• SOURCE MATERIAL:
§
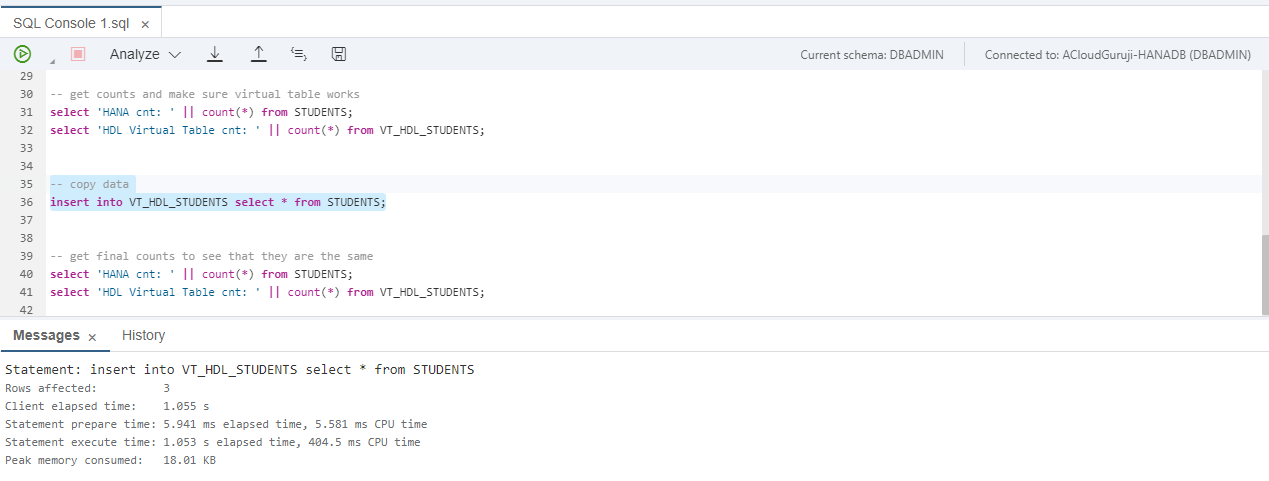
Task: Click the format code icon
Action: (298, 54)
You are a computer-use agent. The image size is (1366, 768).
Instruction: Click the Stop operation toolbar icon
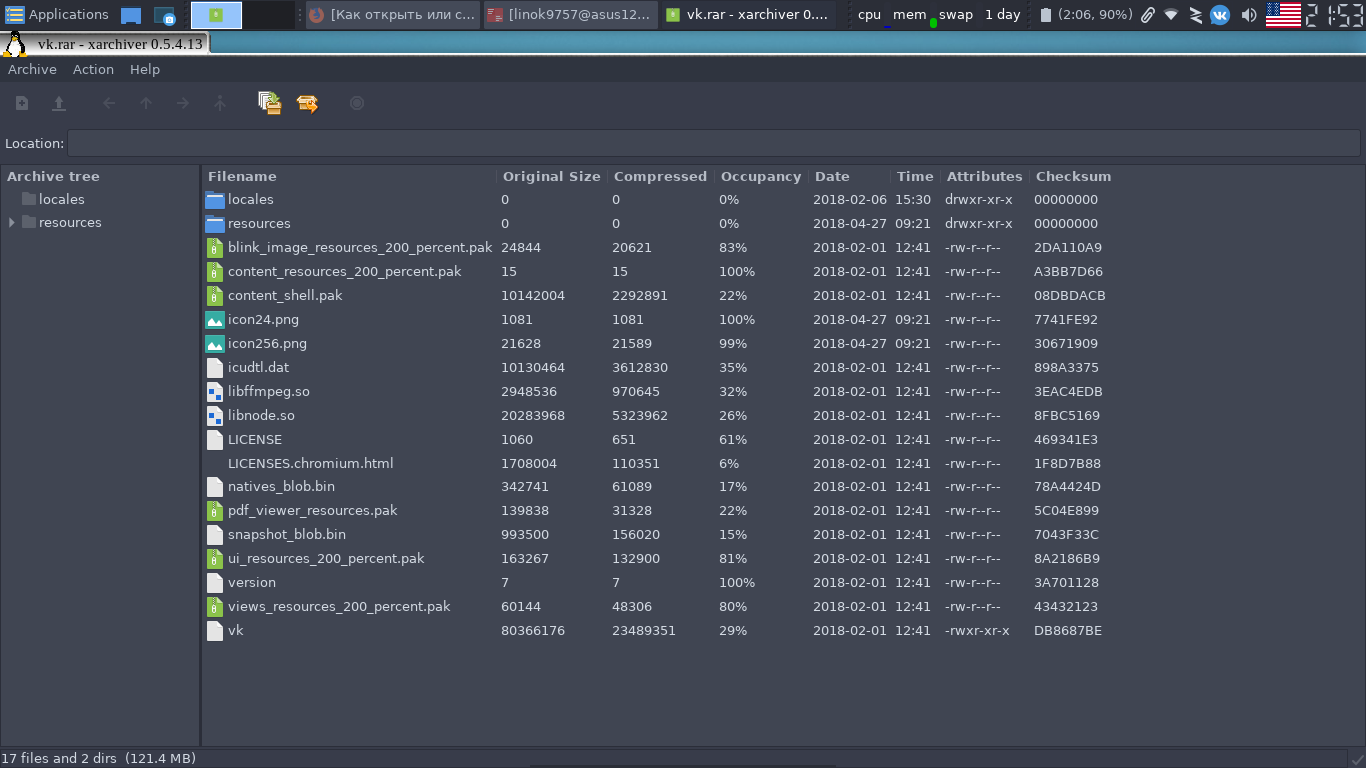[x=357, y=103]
§
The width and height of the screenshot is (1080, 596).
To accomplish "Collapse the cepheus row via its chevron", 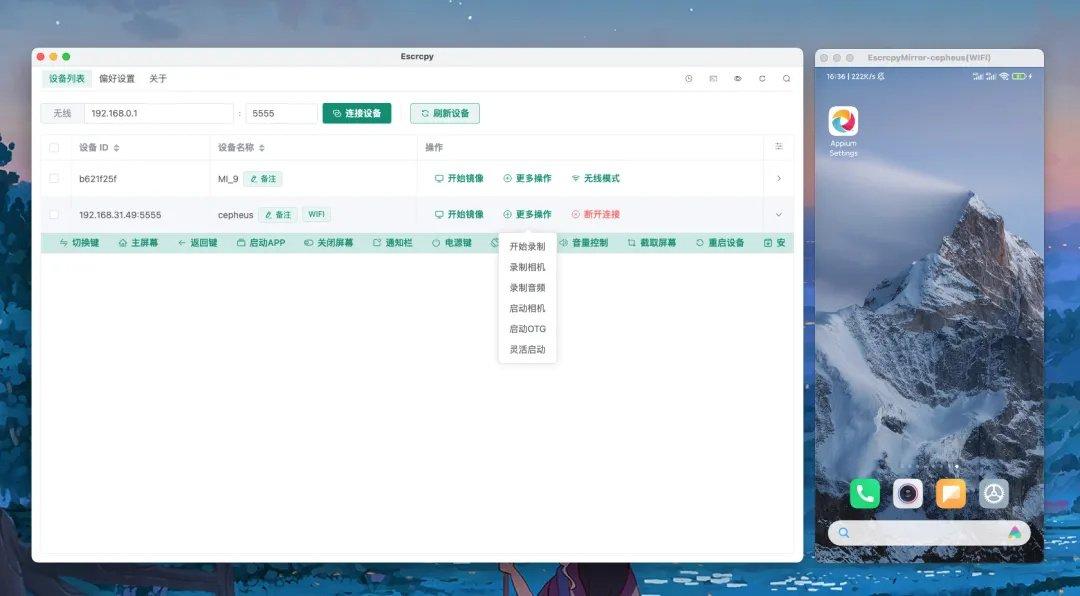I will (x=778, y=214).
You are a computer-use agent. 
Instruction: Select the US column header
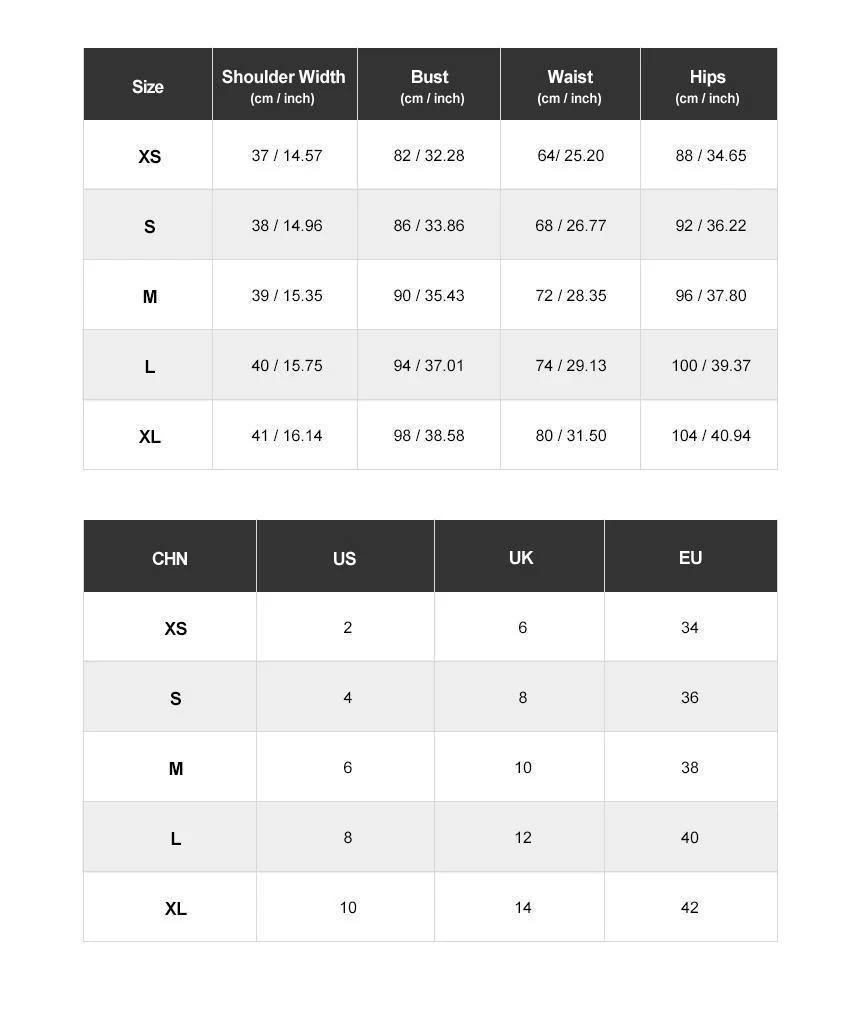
§
• WORK ORDER:
Within the listing above, copy each line that has the string "computer".

• EXERCISE OUTPUT:
You are a computer-use agent. The image size is (1366, 768).
You are a computer-use agent. 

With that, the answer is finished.